Screenshot grounding data:
——
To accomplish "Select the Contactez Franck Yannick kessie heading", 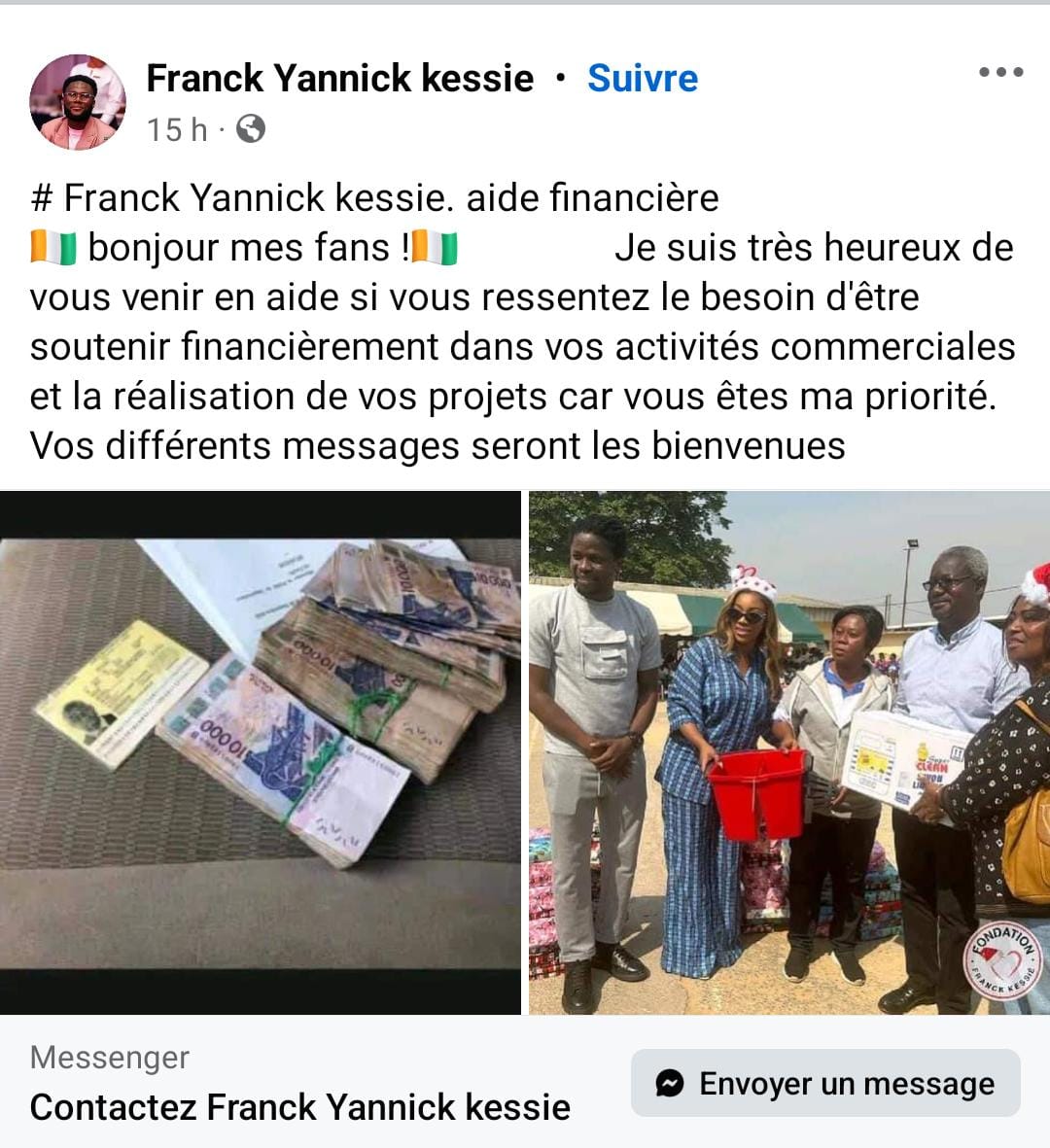I will [300, 1106].
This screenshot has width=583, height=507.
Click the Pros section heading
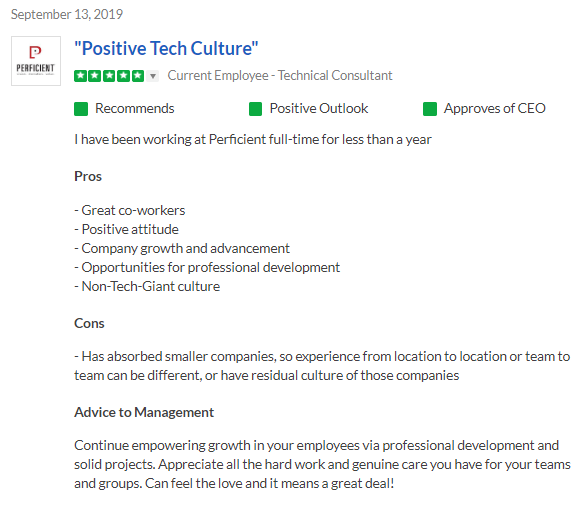[88, 176]
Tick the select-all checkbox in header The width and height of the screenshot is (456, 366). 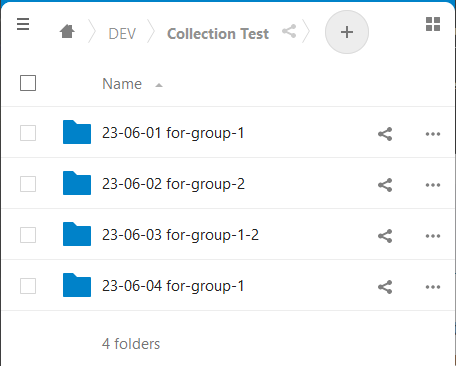[x=28, y=83]
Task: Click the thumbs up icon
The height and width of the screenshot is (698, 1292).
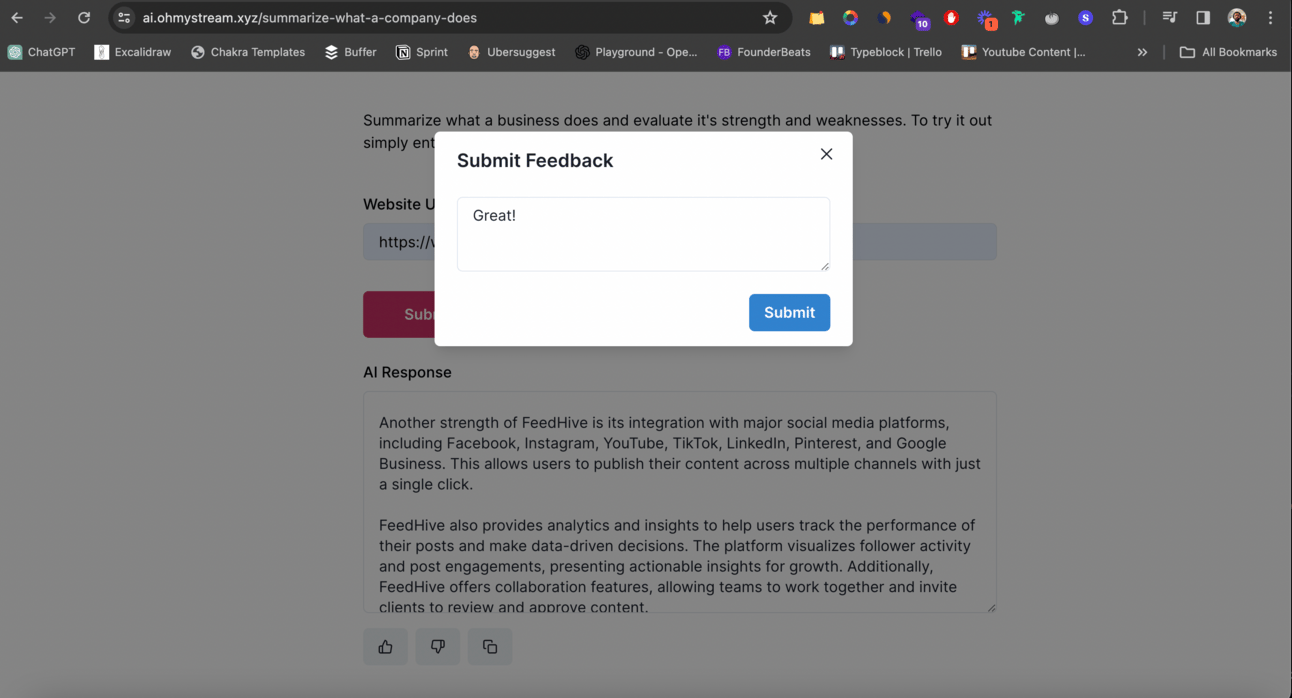Action: (385, 647)

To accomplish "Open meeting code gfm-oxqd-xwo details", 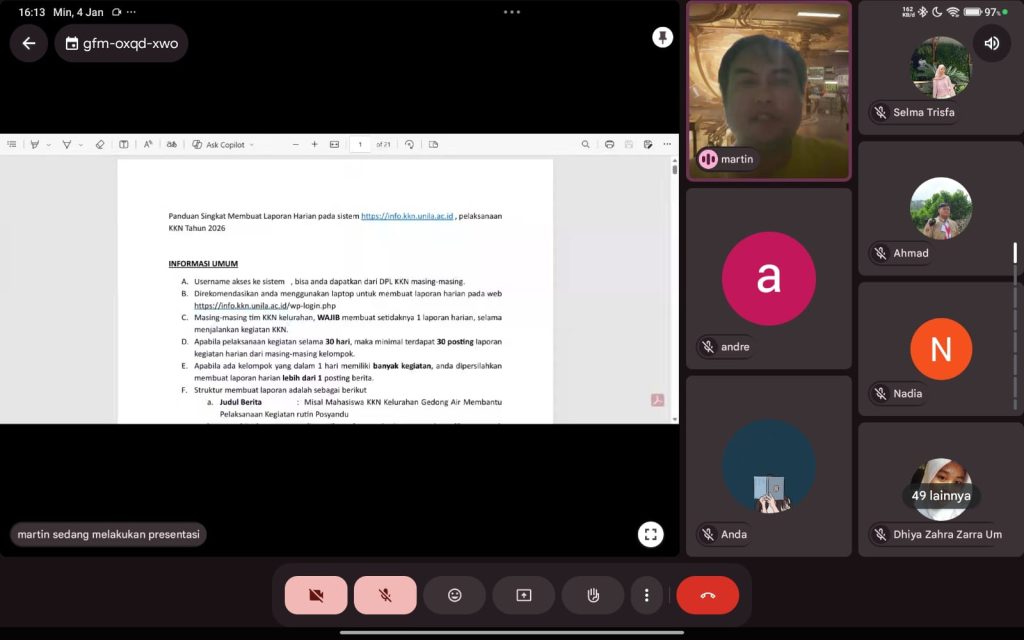I will point(121,43).
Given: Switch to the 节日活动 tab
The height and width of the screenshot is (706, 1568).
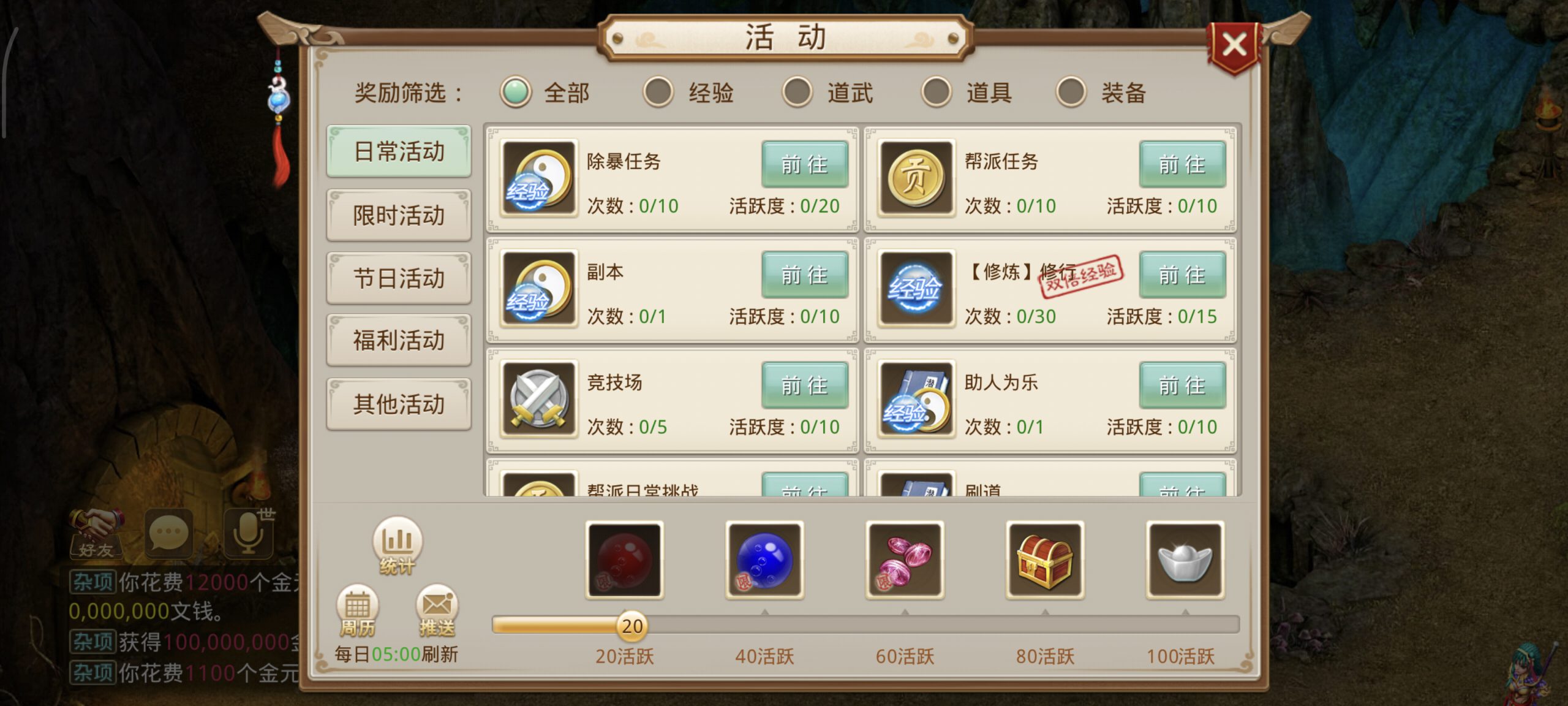Looking at the screenshot, I should (x=399, y=278).
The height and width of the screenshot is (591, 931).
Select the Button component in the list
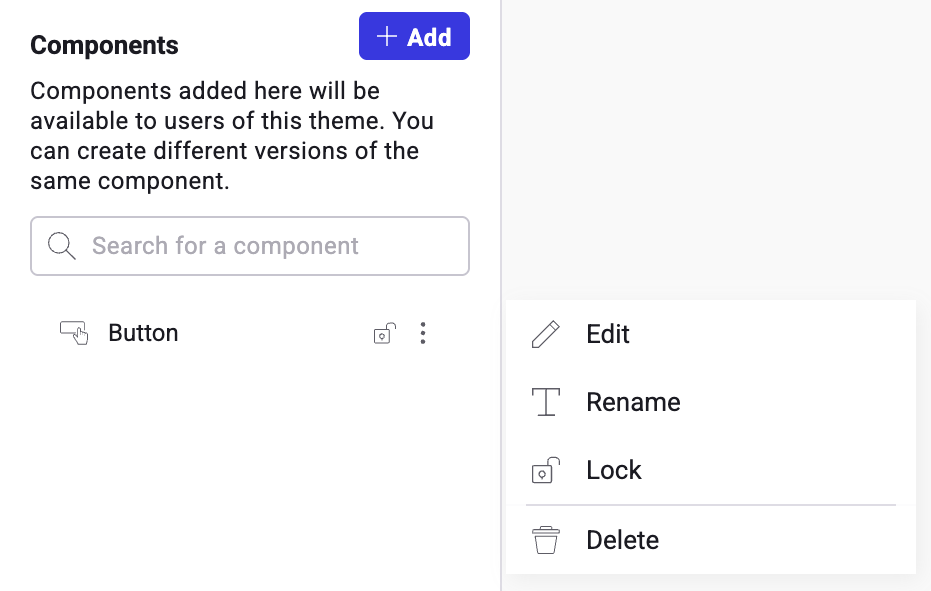tap(143, 333)
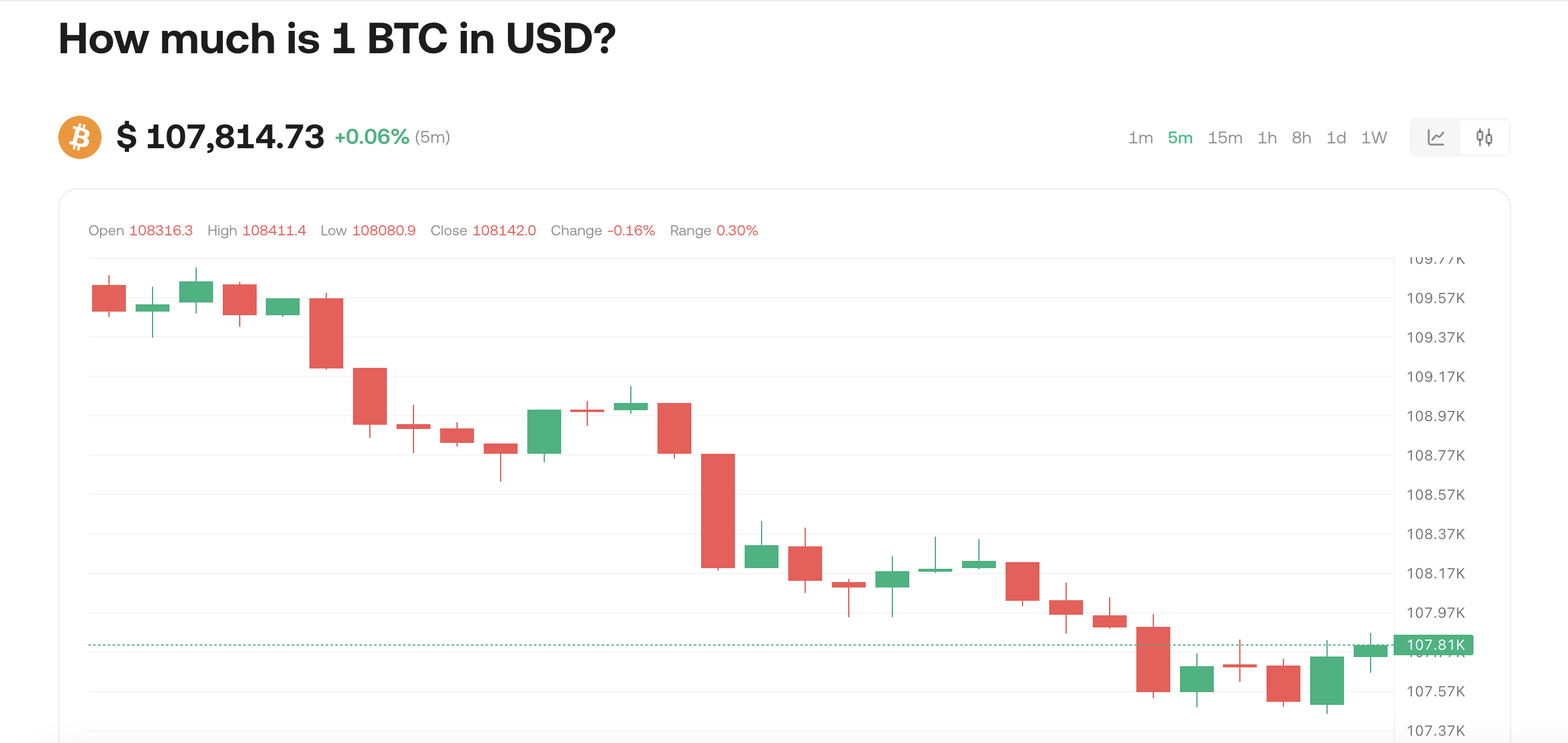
——
(Activity) From the line containing "The height and width of the screenshot is (706, 1568)." down to the end of the data above, reproduce each line exactly; no pictures.

(Solution)
The height and width of the screenshot is (706, 1568).
Looking at the screenshot, I should (x=399, y=278).
The height and width of the screenshot is (591, 931).
Select the Button component in the list
tap(143, 333)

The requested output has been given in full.